The Stages of Potty Training
Stage One: Your child is unaware of the problem that he or she needs to stop wearing a diaper. They do not recognize that they have to start using the potty or toilet. The goal of the parent at this stage is to let their child know or recognize this problem.
Stage Two: This is the stage where parents usually recognize the signs that their child is ready. In stage two, the child realizes that there is a problem but does not know what to do about it. It is a characteristic of this stage for the parents to start teaching their children behaviors in line with potty training.
Stage Three: Children have started to use the potty but still need help perfecting their skills.
Stage Four: This is the stage where children need little guidance from their parents. They are able to recognize the urge to use the potty and have the initiative to do it on their own.
Important Points to Remember:
For most children, bowel control comes before bladder control.
Potty accidents are when children are unable to use the potty or toilet properly or on time. They are very common and expected during the learning process.
Children do not develop the ability to hold in urine and stool until at least age twelve to eighteen months. The association of a toilet to the process can be learned earlier at an earlier age but they are still not considered as actually potty trained.
The average age for potty training has risen since the 1940s. The average age then that children were started on potty training was one and a half years old. A study in the United States conducted in the year 2001 showed that boys were potty trained at thirty-nine months while girls started at thirty-five months of age.

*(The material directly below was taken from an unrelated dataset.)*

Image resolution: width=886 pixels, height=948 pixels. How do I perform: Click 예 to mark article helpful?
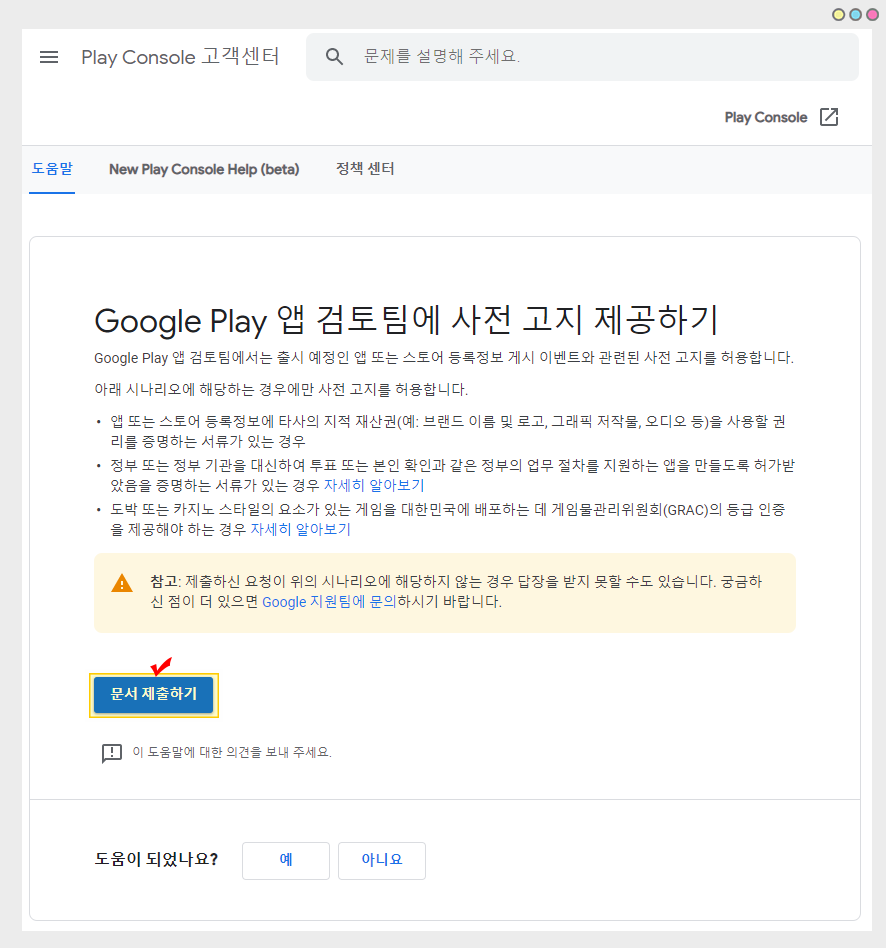tap(286, 860)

Chapter 2: How It Worked in The Past
Diaper material has long been a controlling factor in the area of potty-training. Getting kids out of diapers quickly was necessary when diapers were made from cloth or cotton wool. For a pioneer mother with unlimited heaps of clothing and wet diapers to dry (often without washing them), there was no discussion about when to begin potty training. It was best to teach toddlers to go in the chamber pot as early as possible. This occasionally prompted outrageous measures utilizing bowel purges and suppositories.
Washing machines helped ease mothers burdens in the 1950's. However, mothers still were using cloth diapers, so they were still attentive to their childs schedules and signals and would put them on the potty when the child was expected to go. The child would then make the association between his signals and being placed on the potty. It was normal for children to be potty trained by 18 months.
In the 1980s, disposable diapers became significantly more affordable. Parents could choose either cloth diapers or disposables. Soon, parents were no longer as overly energetic to potty train their toddlers at an early age.
This was around the time that pediatrician Dr. T. Brazelton Berry and the American Academy of Pediatrics upheld a potty-training approach which was a reaction to the fairly unforgiving schedules utilized in the previous century. Rather than rushing, parents were urged to wait until the child could convey his needs. Gradually, the focus moved from the parents needs to the child's needs.